When I walked into the classroom on Tuesday there was immediately a problem on the board that we all had to solve independently. The problem was like so... If there is a dartboard with three sections labeled with the numbers 1, 5, and 10, how many different sums can you obtain if you hit the board using three darts.
The first way that I tried to tackle this problem was to make a list of all the possible outcomes starting with the number one.
After I did this, I moved onto the number 5, and then onto the number 10.
In this list I had a section labeled what the sum of the numbers added together was, to make sure that I had no repeats.
The list ended up looking like so....
Then after we all figured out the problem using our own methods, the class discussed the importance of using clear tables when solving problems.

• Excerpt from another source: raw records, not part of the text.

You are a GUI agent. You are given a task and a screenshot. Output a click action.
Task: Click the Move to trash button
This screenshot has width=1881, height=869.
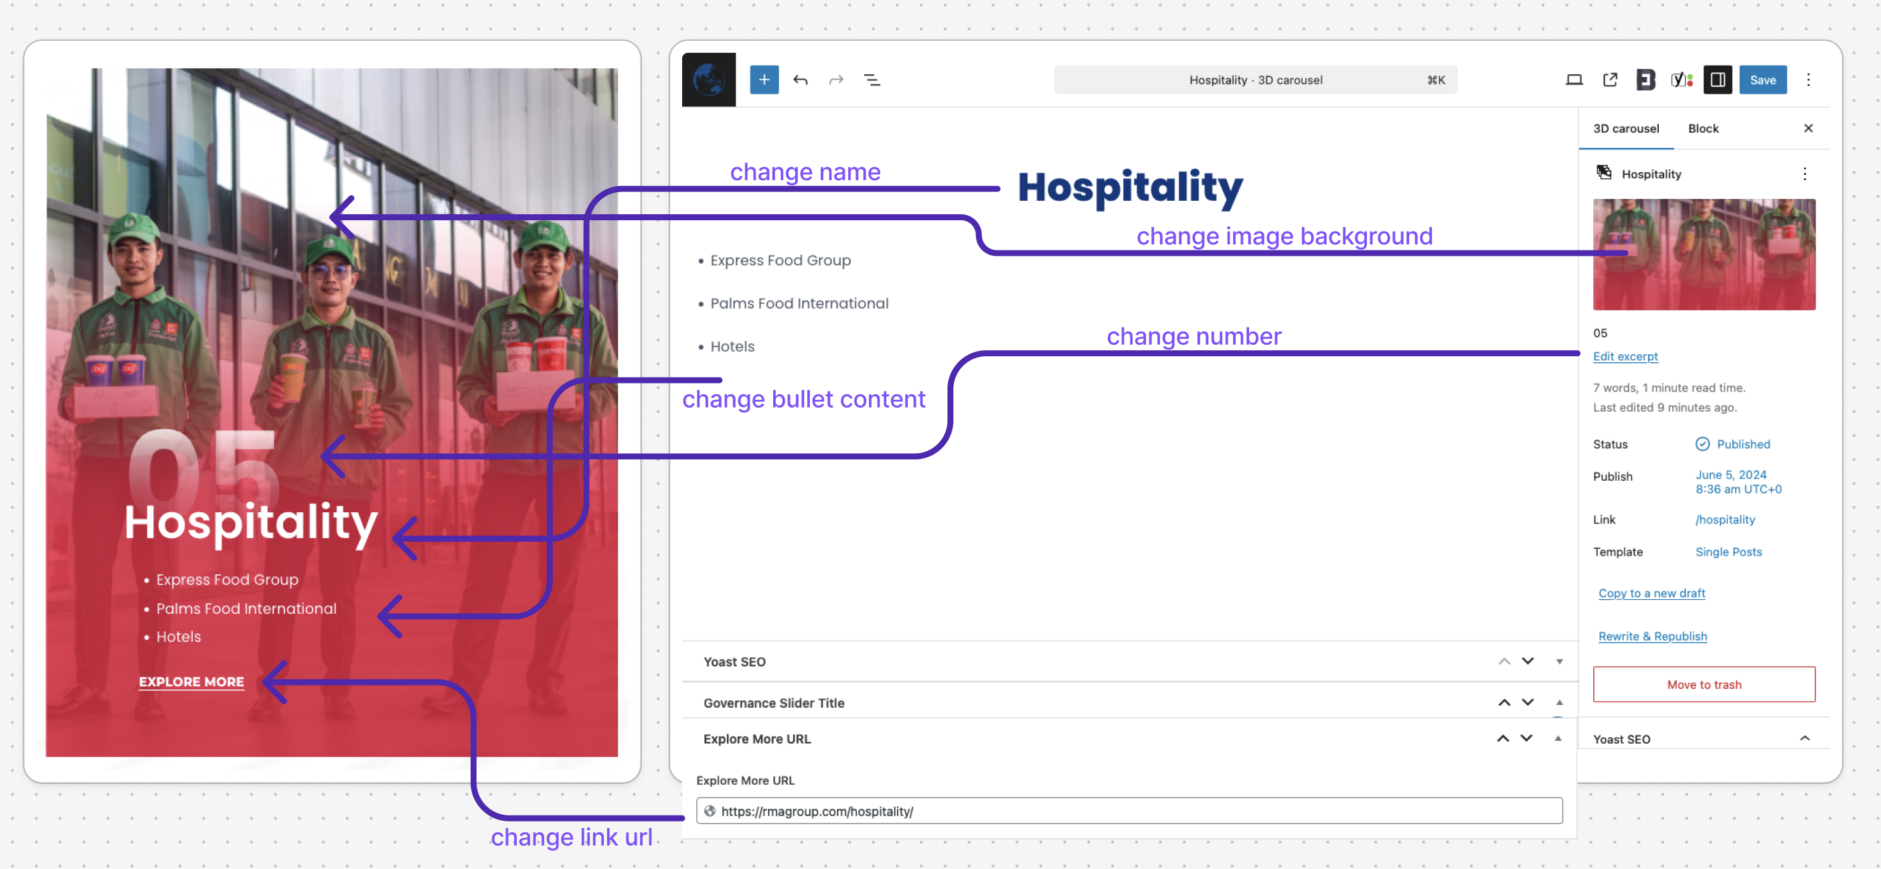pyautogui.click(x=1704, y=684)
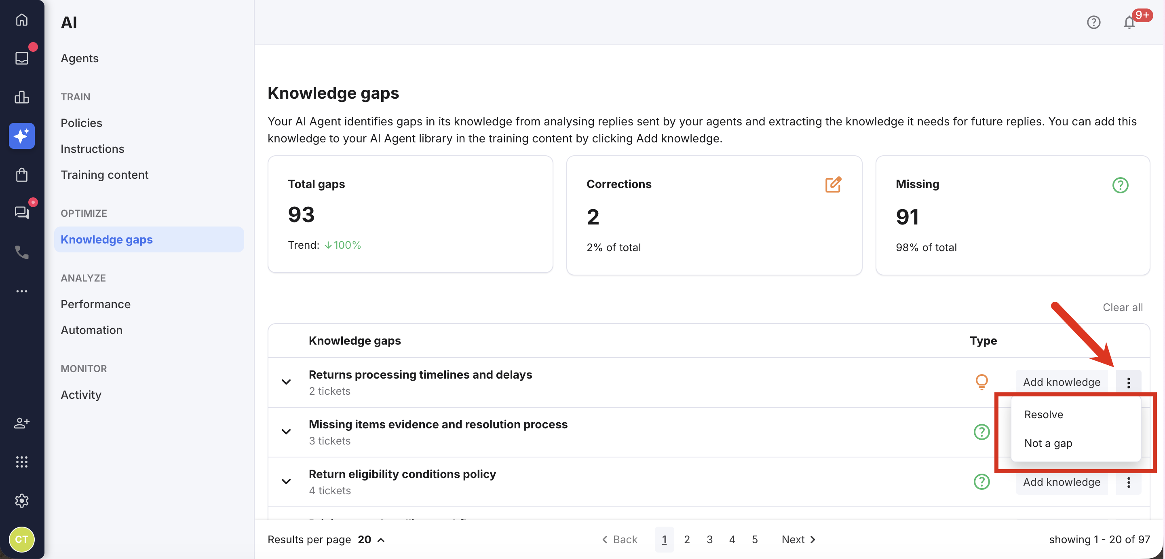
Task: Expand Missing items evidence row
Action: 286,431
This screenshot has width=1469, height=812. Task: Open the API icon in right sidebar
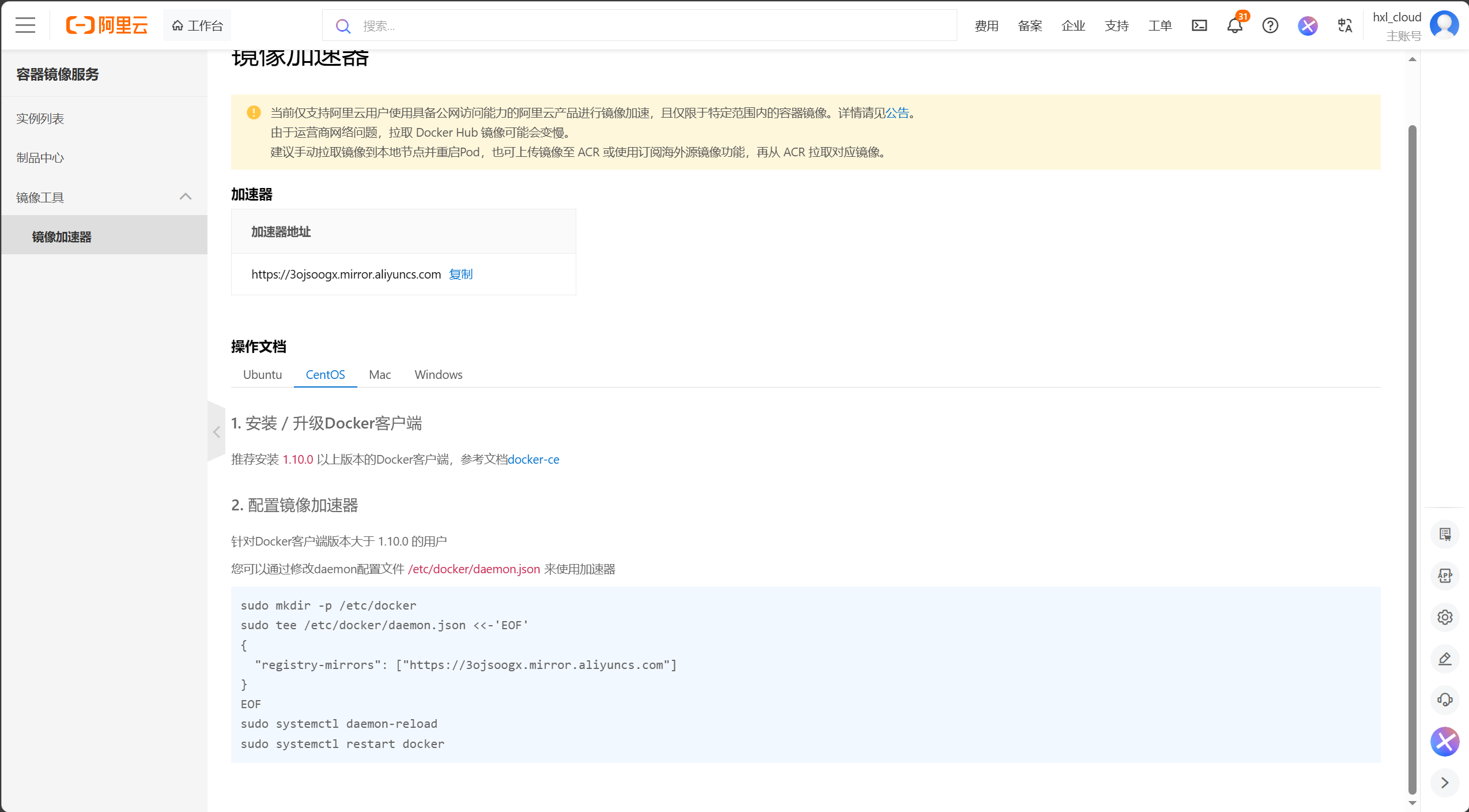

The next problem that we did in class was a word problem. The word problem had five different types of cars, all finishing a race at different times. We were given clues on how to figure out the order in which the cars finished the race.
In this problem I tried to solve it in my head and was thinking to myself that there had to be a better way to solve this problem. After I talked to the girls that were sitting at the table with me, I saw the best way to solve this problem. Using a number line...
Using a number line is a great way to solve problems that have a time factor in them, because they can also act as a time line, using the tick marks to indicate seconds.
The last problem that my class did on Tuesday was one that I was more familiar with, It was an algebra problem.
There were four hexagons attached together side to side, and we needed to figure out a way to calculate the perimeter of the hexagons, without counting the sides.
The way that I solved the problem was by counting the sides of the beginning and ending hexagons, since there were five sides showing on both of them, and two end pieces, I mulpiplied 5x2. Then I counted the middle pieces, and how many sides they had showing, and multplied 2x4.
Then I added together (5x2)+(4x2) and got an answer of 18.
Then we talked as a class, and I herd of other ways that people solved this problem. Some people started out with knowing that each hexagon had to have at least four sides, and then added the sides necessary from there. Like so....
There were four total hexagons so they started out with 4x4. Then they knew that the two end hexagons had one extra side, and added two to their original total.
(4x4) + 2 = 18
And then someone else did the same process, but started out with six sides on each hexagon and subtracted the necessary sides. The way that they figured out how many to subtract was by how many sides the middle hexagons shared, then multiplied that number by two, because there were two sides being shared.
(6x4) - (3x2) = 18
Thursday, January 17th
On Thursday in class we started to learn about sets, and we started off with Venn Diagrams.
We learned some Venn Diagram lingo first to better understand how to group items together.
A u B = (A union B) is the set of everything in set A or B, or Both.
A n B = (A intersect B) is the set of what set A and B both share, what they have in common.
The term Complement means opposite, and is expressed by a line over the set.
From this information we broke into small groups and began to play a game using different sizes and shapes.There were two teams, and a Venn Diagram. We had to pick a card to express the set that was going to be placed in each circle of the diagram.